The main structural elements of DTN architecture, derived from these principles, are as follows,

       Tiered Forwarding- the communication assets on which bundling protocol engines run (analogous to the hosts and routers in an IP based network) are termed DTN nodes. A DTN region is informally defined as a set of DTN nodes that can communicate among themselves using a single common protocol family that is suitable for the networking environment in which all of the nodes must be operate.

The DTN architecture generally relies on regional network layer protocols, such as IP in internet-like regions, for the forwarding of bundles among DTN nodes within each regional network. The forwarding of bundles among DTN that are in different regions is performed by bundling. Gateway nodes straddling the boundaries between regions are critical to this functions a gateway node has an interface in each of the adjacent regions (i.e., it can communicate using both region’s protocols) and can therefore convey a bundle between the regions by reading on interface and writing on the other.

Bundling’s store-and-forward operation must differ form that of other network protocols in that outbound data may need to be stored, not for milliseconds in dynamic memory, but for hours or days in nonvolatile media. This deferred transmission may be unavoidable because continuous link connectivity cannot be assumed: the link on which an outbound bundle must be transmitted may not be established until some time in the future, depending on node mobility (e.g., in mobile ad hoc networks), power management (e.g. in sensor networks), orbital dynamics (in deep space), and so on.

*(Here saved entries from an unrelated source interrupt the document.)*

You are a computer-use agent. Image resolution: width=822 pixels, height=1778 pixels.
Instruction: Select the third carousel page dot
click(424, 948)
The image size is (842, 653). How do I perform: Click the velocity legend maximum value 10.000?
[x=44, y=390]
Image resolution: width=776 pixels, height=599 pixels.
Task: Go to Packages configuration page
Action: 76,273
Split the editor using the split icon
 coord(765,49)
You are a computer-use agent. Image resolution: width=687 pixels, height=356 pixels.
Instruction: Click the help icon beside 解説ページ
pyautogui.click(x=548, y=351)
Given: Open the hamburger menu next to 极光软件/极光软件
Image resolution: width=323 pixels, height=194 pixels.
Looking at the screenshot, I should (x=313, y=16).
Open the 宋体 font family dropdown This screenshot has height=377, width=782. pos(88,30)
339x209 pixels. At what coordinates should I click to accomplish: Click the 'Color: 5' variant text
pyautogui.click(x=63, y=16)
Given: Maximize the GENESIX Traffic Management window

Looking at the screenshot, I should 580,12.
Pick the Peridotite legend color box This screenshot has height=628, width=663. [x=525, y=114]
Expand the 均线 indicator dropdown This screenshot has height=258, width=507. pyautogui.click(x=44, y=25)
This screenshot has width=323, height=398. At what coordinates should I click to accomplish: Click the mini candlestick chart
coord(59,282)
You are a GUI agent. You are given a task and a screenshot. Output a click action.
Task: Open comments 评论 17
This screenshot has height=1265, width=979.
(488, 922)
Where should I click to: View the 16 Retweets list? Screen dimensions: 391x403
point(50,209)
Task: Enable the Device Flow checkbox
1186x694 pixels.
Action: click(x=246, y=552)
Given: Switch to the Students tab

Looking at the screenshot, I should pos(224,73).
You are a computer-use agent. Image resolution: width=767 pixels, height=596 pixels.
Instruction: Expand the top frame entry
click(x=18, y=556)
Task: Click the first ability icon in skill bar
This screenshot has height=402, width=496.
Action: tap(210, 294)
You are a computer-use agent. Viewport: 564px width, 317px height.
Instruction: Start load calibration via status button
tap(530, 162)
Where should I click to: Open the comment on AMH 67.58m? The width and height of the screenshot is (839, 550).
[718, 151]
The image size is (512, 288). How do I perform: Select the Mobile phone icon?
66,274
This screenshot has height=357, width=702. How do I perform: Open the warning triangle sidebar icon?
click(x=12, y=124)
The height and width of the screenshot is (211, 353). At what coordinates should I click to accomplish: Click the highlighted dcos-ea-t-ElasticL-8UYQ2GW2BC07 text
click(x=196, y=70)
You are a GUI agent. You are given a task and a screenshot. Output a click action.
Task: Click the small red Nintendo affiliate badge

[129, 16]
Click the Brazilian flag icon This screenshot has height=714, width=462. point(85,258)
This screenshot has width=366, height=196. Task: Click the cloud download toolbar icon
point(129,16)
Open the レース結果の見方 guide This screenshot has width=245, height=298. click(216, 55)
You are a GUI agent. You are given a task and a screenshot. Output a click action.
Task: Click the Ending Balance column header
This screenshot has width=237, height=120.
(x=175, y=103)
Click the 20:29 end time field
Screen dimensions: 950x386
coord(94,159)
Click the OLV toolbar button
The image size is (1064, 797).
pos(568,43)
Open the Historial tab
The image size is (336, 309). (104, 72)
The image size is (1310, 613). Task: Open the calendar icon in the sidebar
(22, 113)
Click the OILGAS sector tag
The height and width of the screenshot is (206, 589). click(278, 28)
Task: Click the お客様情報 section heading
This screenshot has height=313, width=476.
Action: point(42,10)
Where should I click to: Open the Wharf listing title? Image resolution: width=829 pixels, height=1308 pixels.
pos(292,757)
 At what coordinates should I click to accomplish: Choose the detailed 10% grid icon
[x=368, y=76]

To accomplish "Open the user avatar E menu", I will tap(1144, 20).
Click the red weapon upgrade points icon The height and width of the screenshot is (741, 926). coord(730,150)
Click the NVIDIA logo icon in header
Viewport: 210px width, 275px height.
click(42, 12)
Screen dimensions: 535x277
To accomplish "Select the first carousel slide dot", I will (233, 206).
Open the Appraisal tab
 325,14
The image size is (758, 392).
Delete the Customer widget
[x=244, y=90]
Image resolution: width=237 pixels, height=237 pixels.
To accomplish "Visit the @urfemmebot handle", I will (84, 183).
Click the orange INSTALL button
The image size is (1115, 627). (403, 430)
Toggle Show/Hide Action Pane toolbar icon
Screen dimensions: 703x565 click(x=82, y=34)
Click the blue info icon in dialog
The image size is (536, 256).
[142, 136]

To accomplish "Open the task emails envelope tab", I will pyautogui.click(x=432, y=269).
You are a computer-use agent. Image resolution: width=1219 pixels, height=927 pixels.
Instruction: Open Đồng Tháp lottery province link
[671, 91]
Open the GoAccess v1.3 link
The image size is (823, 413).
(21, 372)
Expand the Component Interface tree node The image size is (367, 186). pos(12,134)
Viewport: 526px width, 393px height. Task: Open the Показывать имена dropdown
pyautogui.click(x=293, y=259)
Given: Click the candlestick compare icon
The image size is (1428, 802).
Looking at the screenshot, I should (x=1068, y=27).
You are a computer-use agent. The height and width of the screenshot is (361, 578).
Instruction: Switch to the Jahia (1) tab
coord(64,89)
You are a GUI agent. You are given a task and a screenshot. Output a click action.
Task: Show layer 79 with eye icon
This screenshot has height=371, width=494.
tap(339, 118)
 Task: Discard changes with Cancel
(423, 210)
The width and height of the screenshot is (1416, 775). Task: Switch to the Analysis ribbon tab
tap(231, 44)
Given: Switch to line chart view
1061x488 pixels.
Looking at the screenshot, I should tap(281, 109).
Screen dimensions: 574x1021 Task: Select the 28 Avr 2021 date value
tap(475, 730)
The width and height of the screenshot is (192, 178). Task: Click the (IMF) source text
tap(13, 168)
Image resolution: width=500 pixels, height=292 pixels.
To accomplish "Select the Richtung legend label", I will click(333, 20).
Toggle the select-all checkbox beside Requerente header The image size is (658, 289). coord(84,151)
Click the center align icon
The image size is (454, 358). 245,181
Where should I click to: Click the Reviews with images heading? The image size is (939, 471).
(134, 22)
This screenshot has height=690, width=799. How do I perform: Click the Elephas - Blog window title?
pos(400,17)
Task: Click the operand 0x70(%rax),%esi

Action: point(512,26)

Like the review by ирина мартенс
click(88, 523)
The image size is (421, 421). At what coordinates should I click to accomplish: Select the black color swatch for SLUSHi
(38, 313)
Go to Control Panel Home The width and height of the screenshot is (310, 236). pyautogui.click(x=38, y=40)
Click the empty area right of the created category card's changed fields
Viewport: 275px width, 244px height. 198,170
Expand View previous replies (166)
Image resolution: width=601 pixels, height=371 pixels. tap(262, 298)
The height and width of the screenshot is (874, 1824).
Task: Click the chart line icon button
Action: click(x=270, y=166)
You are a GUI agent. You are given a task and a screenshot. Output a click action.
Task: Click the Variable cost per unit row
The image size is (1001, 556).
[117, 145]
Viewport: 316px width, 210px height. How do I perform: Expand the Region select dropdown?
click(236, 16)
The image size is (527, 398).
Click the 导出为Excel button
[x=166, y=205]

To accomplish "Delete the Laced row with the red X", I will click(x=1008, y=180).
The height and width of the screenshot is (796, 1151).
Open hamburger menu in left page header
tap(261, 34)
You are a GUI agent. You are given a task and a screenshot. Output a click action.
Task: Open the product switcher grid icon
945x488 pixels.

Tiered Naming and Addressing- In order for a bundle to reach its destination with in a given region, it must be tagged with a destination identifier that enables it to be forwarded by applicable regional protocols to the appropriate destination DTN node. That is, the destination identifier of bundle must map in some way to an address (or equivalent) in that region’s address space (or equivalent).

But in order for that bundle to be handed to the applicable regional protocols for delivery, it has to reach the region in which the destination DTN node resides. For this purpose, an additional addressing element is required: the name (or other ID) of the destination region itself, which is used for forwarding at the Bundling layer.

So the source and destination expression of bundles must be concatenated identifiers, termed  tuples, comprising both region identifiers that can be mapped to regional addresses (or equivalent):

{region ID, regional destination identifier}

Regional destination identifiers are late bound; that is they are mapped to regional address (or equivalent) only upon arrival at the destination region, rather than at the time of original transmission. This has two advantages for DTN nodes that are the sources of bundles:

The nodes need not understand all possible regional identifier system in order to issue bundles. Since the forwarding protocols in different regions may be different, it is possible that destination identifier syntax and mapping algorithms may also vary by region. Late binding enables new regions with new naming and addressing systems to be added without impact on previously deployed nodes.

Where identifier mapping operations rely on querying servers (e.g. the Internet’s Domain Name System), the issuance of a bundle is not delayed by the time needed to complete a mapping query.

Tiered Routing- The network protocols operating within regional networks are already supported by the routing protocol s designed for those regions. The forwarding performed by the Bundling must be supported by new routing protocols.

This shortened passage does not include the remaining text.